AIM OF THE EXERCISE ▸ Return each line of the entries that holds the string "give".

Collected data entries
+++++

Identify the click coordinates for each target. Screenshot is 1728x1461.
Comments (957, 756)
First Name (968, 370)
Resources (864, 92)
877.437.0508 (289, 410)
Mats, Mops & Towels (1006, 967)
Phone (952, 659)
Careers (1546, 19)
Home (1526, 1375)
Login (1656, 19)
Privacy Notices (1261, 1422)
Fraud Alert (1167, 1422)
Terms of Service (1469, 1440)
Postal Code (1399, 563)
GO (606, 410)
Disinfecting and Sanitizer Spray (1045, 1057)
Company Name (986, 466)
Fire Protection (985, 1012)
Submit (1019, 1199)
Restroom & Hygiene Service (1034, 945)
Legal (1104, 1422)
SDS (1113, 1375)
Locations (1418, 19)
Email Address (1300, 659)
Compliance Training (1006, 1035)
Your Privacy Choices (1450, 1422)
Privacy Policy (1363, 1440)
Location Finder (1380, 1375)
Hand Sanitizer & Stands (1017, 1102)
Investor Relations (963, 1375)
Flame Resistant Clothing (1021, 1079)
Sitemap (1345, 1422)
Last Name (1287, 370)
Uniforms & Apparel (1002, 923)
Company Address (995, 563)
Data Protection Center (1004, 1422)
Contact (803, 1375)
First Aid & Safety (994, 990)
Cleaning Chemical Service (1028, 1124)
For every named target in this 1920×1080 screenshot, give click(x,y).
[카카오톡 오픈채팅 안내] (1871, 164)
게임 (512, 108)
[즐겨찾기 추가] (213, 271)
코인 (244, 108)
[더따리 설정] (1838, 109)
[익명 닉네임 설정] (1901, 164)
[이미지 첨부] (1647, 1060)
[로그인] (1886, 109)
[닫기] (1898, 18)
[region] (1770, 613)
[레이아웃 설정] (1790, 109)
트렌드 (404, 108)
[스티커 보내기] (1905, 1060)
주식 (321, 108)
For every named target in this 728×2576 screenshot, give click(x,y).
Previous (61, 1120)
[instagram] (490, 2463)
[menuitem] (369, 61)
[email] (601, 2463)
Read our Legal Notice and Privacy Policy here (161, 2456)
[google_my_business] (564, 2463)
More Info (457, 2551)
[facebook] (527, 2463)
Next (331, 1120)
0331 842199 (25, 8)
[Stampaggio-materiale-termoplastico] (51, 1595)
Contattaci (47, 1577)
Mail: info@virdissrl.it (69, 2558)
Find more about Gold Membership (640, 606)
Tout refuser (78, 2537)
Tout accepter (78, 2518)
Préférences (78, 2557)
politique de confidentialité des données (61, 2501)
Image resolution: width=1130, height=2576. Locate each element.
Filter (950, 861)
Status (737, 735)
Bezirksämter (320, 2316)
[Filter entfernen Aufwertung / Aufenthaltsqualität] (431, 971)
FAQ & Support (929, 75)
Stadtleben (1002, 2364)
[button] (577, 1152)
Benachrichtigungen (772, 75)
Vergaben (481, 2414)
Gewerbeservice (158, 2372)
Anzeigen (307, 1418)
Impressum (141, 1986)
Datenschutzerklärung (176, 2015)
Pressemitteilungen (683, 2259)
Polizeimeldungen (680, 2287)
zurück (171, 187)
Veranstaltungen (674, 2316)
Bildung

+++++

SOLUTION FOR THIS EXERCISE ▸
For every named target in this 1920×1080 screenshot, give click(x,y).
For every named target in this 728×2576 screenshot, give click(x,y).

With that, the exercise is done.